The higher rainfall is a function of higher temperatures, Phillips explained: for every 1 C increase in temperature, the atmosphere can hold eight per cent more moisture. “This is the kind of fuel that drives extreme weather,” he said.
And the higher temperatures, globally, can be traced to rising levels of carbon dioxide and other greenhouse gases in the atmosphere. “The evidence is irrefutable. The world is warming up faster and warmer now, and our fingerprints are all over it,” Phillips said.
So, what is his forecast for the future? “Warmer. Wetter. Wilder,” said Phillips, noting that gardeners in particular will “live and experience the changes,” both new threats and new opportunities.
The changing climate will bring less snow cover in winter — damaging plants that rely on the snow for protection. Gardeners and farmers can expect to see a longer growing season, that will favour crops and plants that until now couldn’t survive or thrive in Canada — but also longer and more frequent droughts that could devastate Western grain yields, higher temperatures, more insect and disease pests, more invasive species.
Milder winters have allowed the deer tick to spread and overwinter, posing a serious threat of Lyme disease.
Migrating birds may miss the insect hatches that provided foods; pollinators, the blooms.
“It really is a package deal,” said Phillips. “You can’t take the warmth, without the other aspects… This is a fundamental change to our climate.
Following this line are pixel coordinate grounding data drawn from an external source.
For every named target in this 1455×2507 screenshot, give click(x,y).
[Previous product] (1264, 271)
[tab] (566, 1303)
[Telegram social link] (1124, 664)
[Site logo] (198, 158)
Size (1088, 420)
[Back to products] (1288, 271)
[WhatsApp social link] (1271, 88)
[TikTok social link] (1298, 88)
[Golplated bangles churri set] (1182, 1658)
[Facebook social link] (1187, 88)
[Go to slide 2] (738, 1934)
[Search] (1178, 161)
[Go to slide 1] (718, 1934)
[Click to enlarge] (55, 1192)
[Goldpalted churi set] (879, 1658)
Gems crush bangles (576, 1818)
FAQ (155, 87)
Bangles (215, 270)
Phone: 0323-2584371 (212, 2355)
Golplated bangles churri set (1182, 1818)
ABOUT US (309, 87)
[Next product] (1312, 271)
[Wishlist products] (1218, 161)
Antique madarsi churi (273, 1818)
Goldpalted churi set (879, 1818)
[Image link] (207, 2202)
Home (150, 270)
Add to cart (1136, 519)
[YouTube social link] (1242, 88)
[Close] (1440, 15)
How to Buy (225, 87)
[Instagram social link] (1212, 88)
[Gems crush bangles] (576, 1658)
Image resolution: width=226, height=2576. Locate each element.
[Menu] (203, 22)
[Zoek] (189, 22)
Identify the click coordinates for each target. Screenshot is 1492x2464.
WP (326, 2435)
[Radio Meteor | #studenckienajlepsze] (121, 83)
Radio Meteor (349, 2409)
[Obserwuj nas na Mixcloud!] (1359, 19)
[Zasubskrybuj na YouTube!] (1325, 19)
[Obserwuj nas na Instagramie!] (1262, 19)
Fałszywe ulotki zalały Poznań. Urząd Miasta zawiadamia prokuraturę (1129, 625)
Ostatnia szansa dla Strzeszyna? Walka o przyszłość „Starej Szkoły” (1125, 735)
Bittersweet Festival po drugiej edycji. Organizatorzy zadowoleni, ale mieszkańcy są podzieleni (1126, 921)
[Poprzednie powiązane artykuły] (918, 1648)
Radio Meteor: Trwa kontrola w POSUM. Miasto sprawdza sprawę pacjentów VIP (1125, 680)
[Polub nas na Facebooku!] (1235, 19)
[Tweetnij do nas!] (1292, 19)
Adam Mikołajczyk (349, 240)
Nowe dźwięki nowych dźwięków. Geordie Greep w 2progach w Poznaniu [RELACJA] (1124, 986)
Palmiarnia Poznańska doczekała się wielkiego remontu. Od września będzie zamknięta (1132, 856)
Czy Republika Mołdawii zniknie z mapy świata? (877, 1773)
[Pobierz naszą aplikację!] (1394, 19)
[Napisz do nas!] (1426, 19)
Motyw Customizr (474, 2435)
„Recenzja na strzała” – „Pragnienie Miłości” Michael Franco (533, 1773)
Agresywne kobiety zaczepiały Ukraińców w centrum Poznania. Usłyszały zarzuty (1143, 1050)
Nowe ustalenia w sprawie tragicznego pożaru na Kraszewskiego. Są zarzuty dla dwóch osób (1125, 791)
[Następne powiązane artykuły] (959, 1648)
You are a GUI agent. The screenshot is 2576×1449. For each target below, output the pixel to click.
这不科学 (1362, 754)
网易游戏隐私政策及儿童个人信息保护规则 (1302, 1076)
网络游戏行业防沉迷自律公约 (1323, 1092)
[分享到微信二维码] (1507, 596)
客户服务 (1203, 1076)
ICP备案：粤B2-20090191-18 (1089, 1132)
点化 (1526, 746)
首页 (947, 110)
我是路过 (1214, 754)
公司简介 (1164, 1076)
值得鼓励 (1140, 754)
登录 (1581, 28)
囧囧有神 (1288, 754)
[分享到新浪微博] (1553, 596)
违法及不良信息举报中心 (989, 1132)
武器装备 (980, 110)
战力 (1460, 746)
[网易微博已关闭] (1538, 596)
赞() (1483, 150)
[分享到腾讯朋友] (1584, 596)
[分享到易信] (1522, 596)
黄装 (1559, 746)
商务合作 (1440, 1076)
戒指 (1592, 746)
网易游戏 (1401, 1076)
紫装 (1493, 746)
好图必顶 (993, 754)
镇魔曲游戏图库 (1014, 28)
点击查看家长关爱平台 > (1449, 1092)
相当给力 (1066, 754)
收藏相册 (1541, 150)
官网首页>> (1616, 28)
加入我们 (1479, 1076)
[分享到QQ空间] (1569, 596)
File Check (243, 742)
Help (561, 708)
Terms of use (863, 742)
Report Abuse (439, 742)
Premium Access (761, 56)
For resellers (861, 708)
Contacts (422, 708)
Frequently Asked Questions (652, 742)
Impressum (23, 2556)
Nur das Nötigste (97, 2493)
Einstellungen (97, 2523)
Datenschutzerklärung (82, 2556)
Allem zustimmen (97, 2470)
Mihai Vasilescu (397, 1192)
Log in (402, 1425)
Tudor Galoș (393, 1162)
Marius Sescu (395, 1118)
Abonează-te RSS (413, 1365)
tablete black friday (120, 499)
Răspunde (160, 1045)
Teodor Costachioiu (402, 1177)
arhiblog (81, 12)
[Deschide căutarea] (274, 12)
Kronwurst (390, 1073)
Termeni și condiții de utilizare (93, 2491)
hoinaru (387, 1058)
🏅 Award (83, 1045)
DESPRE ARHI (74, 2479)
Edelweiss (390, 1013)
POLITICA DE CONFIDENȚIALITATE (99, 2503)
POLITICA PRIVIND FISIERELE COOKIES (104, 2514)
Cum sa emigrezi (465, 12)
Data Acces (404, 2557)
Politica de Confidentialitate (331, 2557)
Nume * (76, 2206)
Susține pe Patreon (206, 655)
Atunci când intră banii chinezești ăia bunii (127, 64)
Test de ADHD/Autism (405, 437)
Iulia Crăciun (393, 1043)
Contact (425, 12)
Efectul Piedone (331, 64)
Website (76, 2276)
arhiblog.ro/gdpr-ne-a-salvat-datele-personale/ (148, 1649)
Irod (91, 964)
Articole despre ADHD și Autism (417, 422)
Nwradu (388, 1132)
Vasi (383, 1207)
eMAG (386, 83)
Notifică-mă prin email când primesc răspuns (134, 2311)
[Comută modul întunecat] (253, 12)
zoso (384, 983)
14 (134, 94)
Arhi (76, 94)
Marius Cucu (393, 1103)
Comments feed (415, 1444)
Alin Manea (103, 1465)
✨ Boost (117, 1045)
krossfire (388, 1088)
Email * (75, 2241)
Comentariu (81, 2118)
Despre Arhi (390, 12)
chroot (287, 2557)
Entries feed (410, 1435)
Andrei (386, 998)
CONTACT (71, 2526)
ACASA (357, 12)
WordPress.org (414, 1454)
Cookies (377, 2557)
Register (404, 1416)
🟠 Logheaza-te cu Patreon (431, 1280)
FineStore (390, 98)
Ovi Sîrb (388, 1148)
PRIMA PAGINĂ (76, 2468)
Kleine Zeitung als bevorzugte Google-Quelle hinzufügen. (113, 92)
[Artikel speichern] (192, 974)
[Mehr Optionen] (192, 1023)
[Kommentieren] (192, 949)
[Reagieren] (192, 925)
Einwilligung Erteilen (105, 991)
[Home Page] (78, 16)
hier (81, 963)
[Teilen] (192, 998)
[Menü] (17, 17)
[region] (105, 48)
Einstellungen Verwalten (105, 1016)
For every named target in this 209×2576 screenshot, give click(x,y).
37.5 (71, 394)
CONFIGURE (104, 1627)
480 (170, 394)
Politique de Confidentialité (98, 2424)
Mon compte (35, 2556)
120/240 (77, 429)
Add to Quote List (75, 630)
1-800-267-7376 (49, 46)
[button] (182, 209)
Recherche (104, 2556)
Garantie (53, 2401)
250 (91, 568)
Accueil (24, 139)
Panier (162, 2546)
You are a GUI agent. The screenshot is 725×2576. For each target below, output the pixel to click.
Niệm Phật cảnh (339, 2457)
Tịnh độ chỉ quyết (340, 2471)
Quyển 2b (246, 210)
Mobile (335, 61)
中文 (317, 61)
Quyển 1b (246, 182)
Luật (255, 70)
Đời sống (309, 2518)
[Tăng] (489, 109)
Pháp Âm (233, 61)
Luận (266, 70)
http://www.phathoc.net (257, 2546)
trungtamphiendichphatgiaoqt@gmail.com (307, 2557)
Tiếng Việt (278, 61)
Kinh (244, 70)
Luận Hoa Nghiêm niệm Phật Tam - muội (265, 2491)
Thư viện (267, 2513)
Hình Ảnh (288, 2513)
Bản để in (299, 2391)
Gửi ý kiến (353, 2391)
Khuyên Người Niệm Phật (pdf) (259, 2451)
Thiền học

What doesn’t occur any more is ‘normal’, and what are all our policies based on? Normal weather.”
He called not only for mitigation of climate change, by weaning society off fossil fuels — “We certainly can’t keep burning them at the rate we do,” he said — but also by adapting to the changing conditions.
Even with greater emphasis on renewable energy, the global warming trend is likely to continue for decades, he said; the best people can do is “prepare for it."
That includes preventing construction in flood-prone areas, rebuilding wetlands to cushion the impact of flooding, redesigning infrastructure that was built to handle “normal” conditions, and helping people “live better with the climate we’ve got, and the climate we’re going to get.”
Gardeners can lead the way, by encouraging and developing green space, rain gardens, and planting more trees to increase the shade canopy, he said, noting that backyard gardens make up 50 percent of green space in urban settings.
Climate change is impacting the weather, Phillips concluded. “This year, they had thunder and lightning at the north pole,” he said.
“If we called it ‘atmospheric terrorism,’ we’d have it nailed.”